_TASK ITEM_
From the records, pick out and copy each line containing "Open".

_DATASET RECORDS_
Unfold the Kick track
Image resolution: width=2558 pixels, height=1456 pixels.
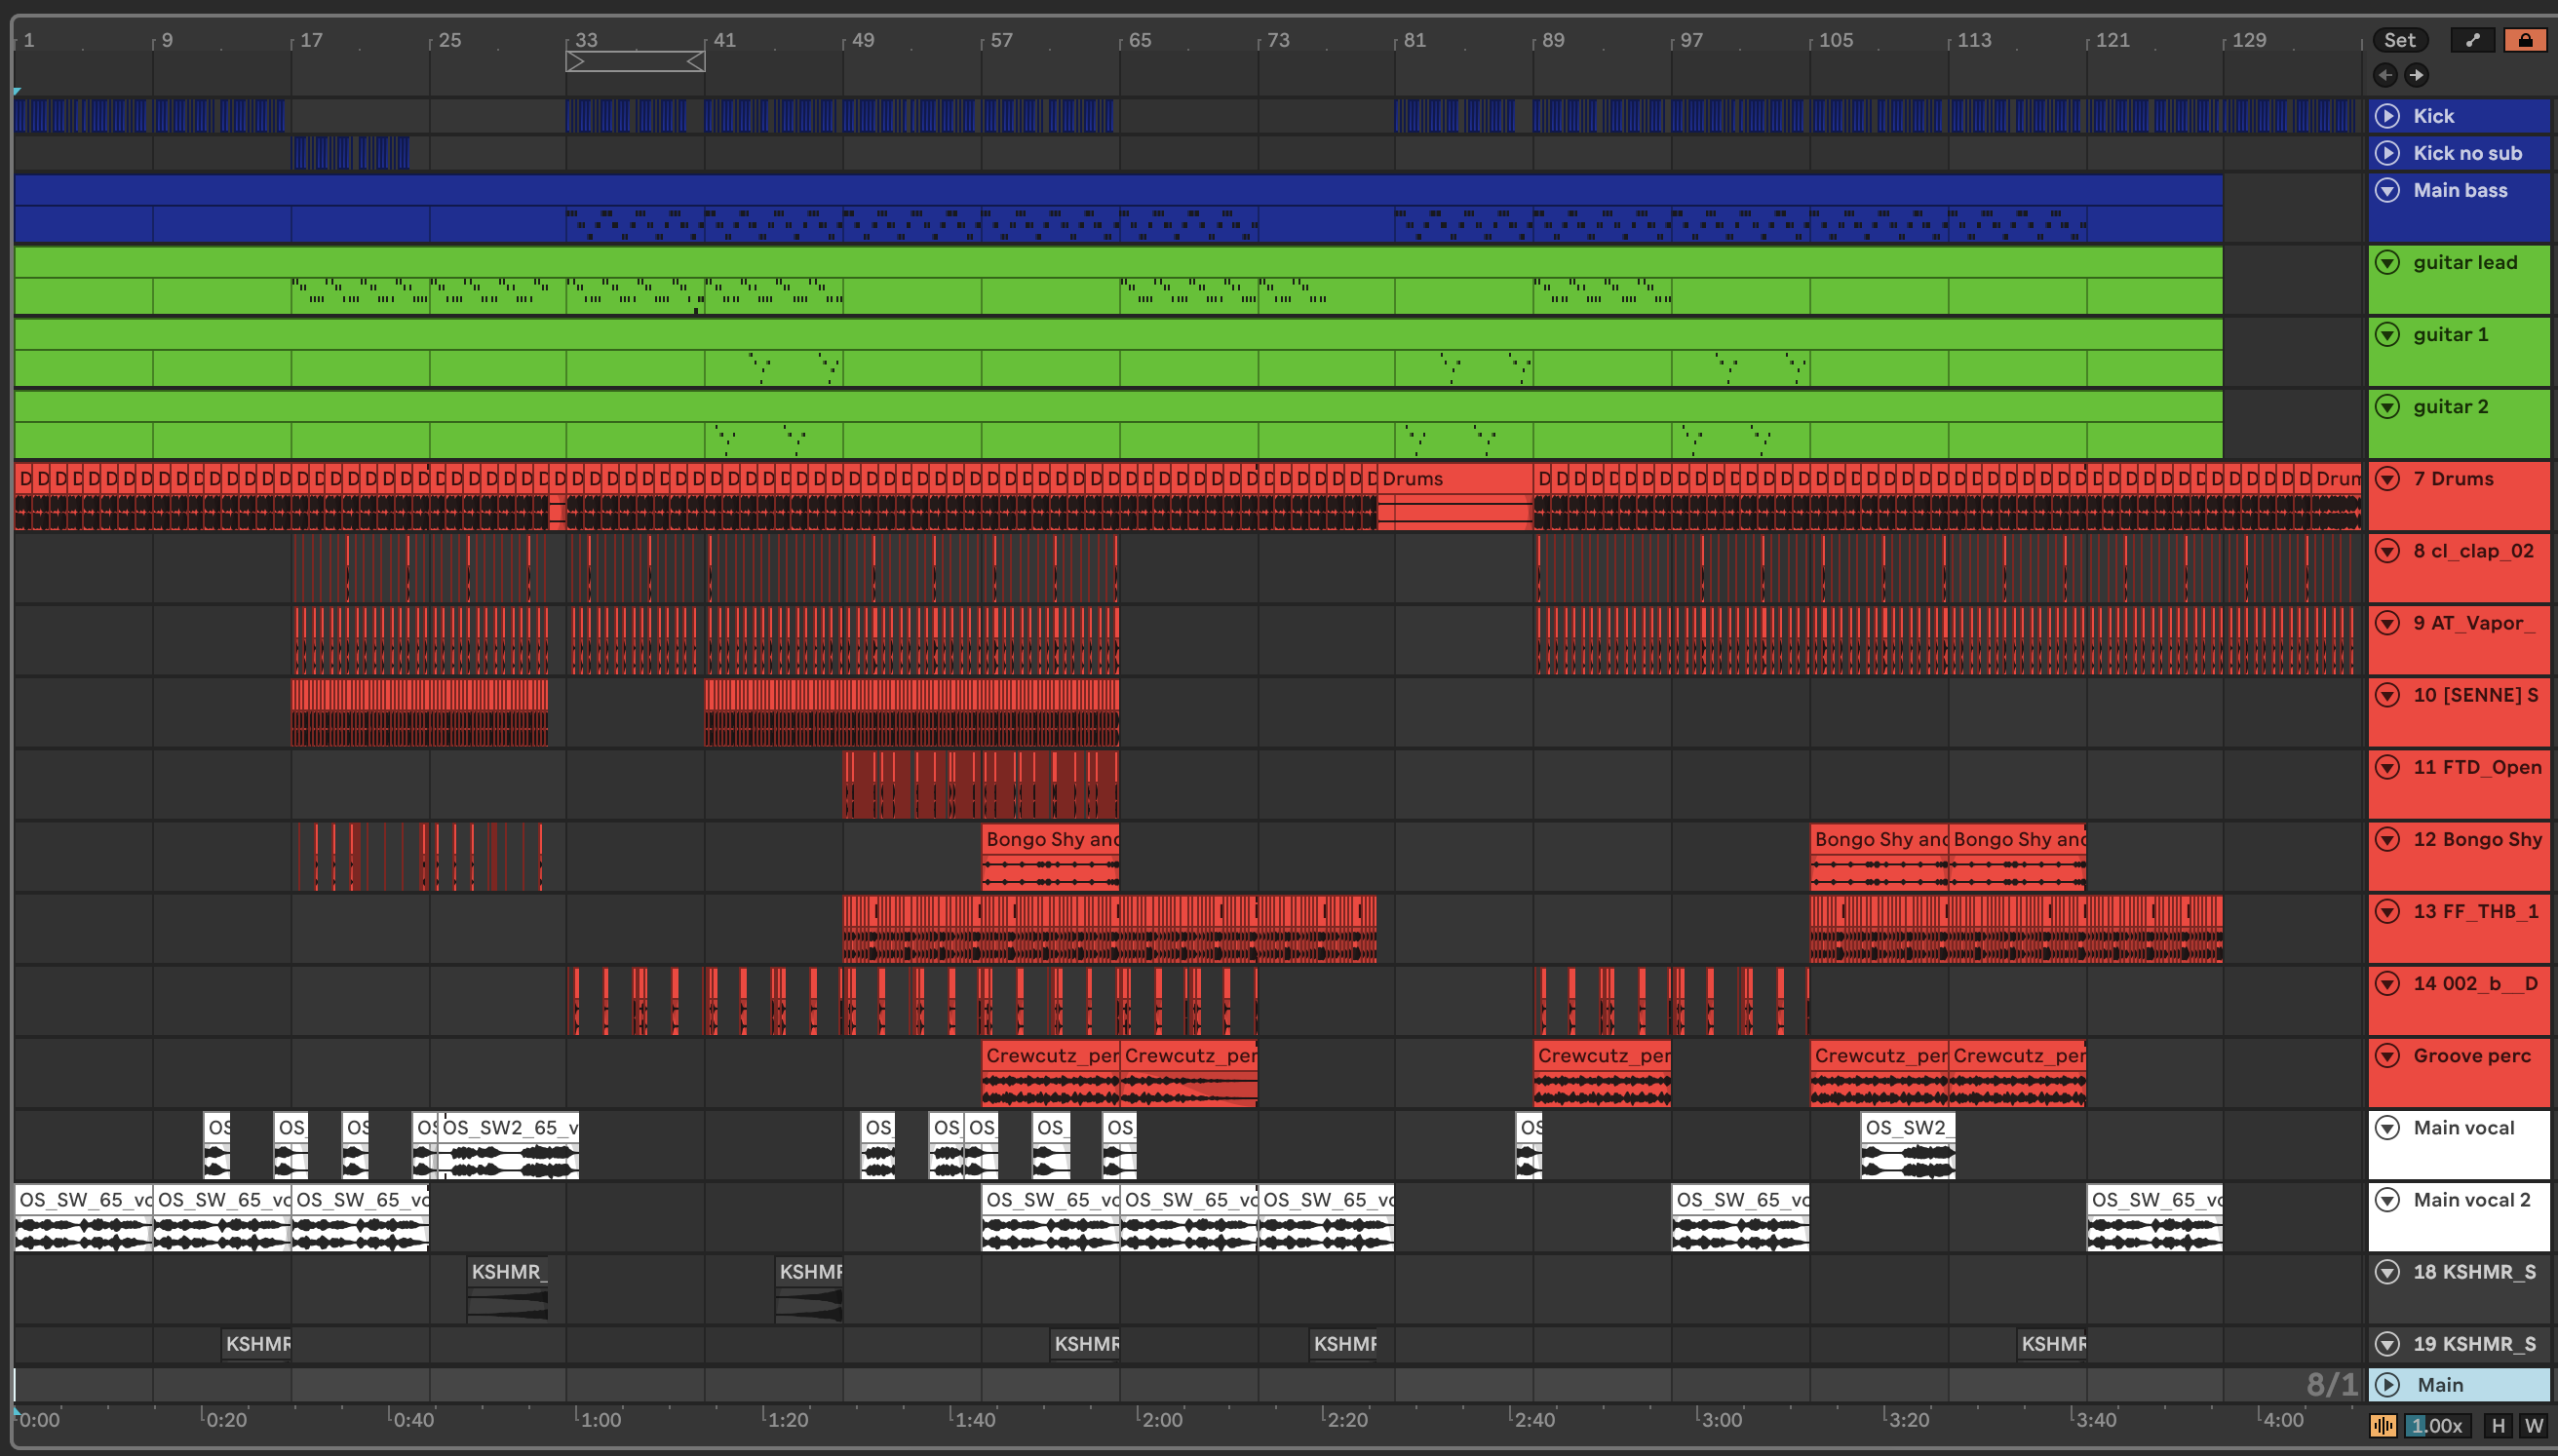click(2387, 116)
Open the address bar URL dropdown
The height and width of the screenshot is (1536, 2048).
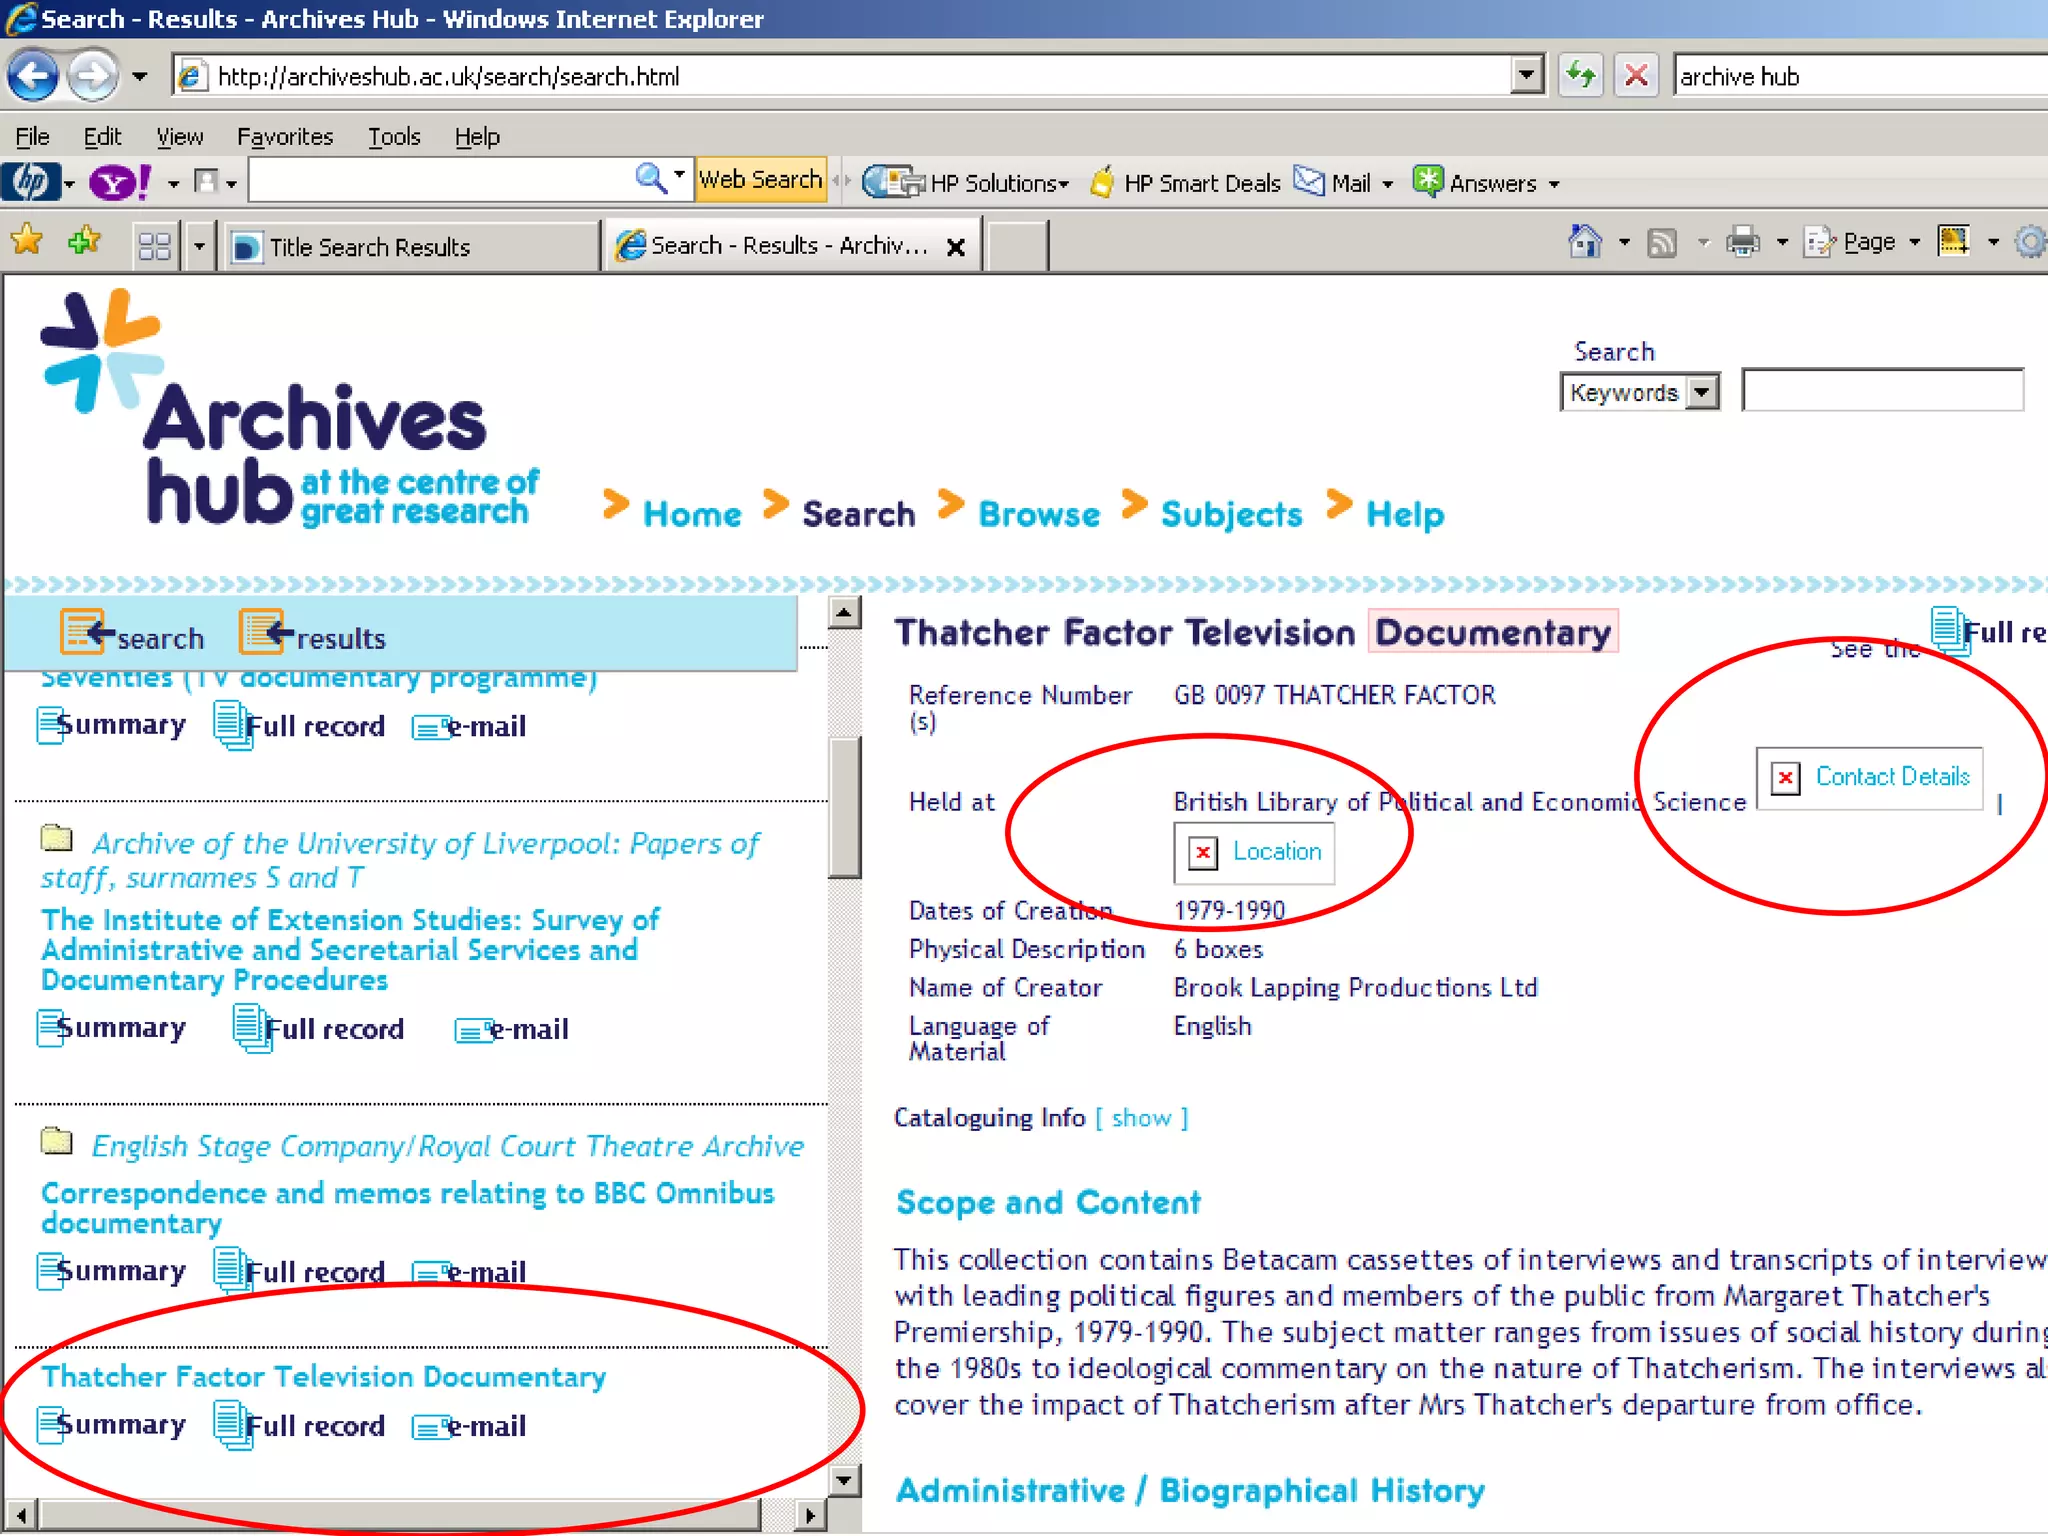1526,76
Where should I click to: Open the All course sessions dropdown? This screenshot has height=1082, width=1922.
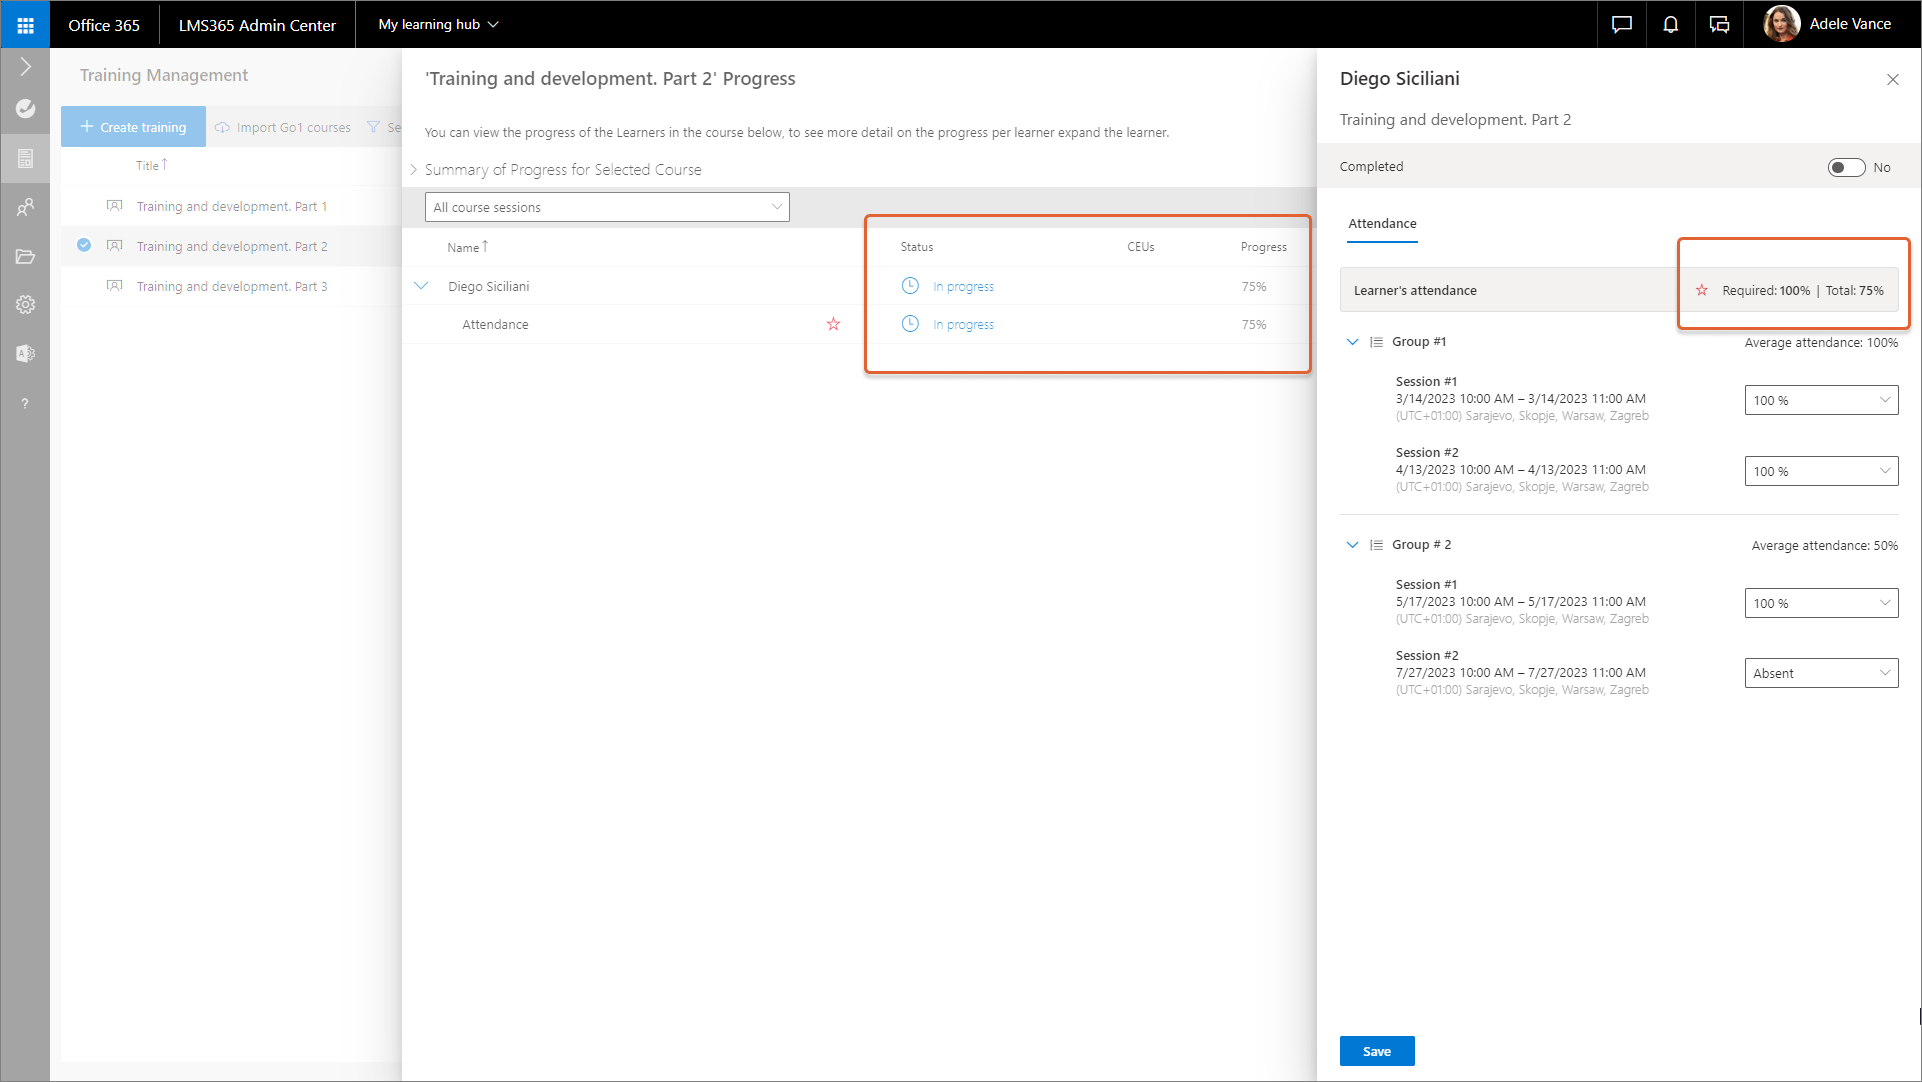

_OUTPUT OF THE EXERCISE_
Open the address bar URL dropdown
Where should I click to: Open the All course sessions dropdown? This screenshot has height=1082, width=1922.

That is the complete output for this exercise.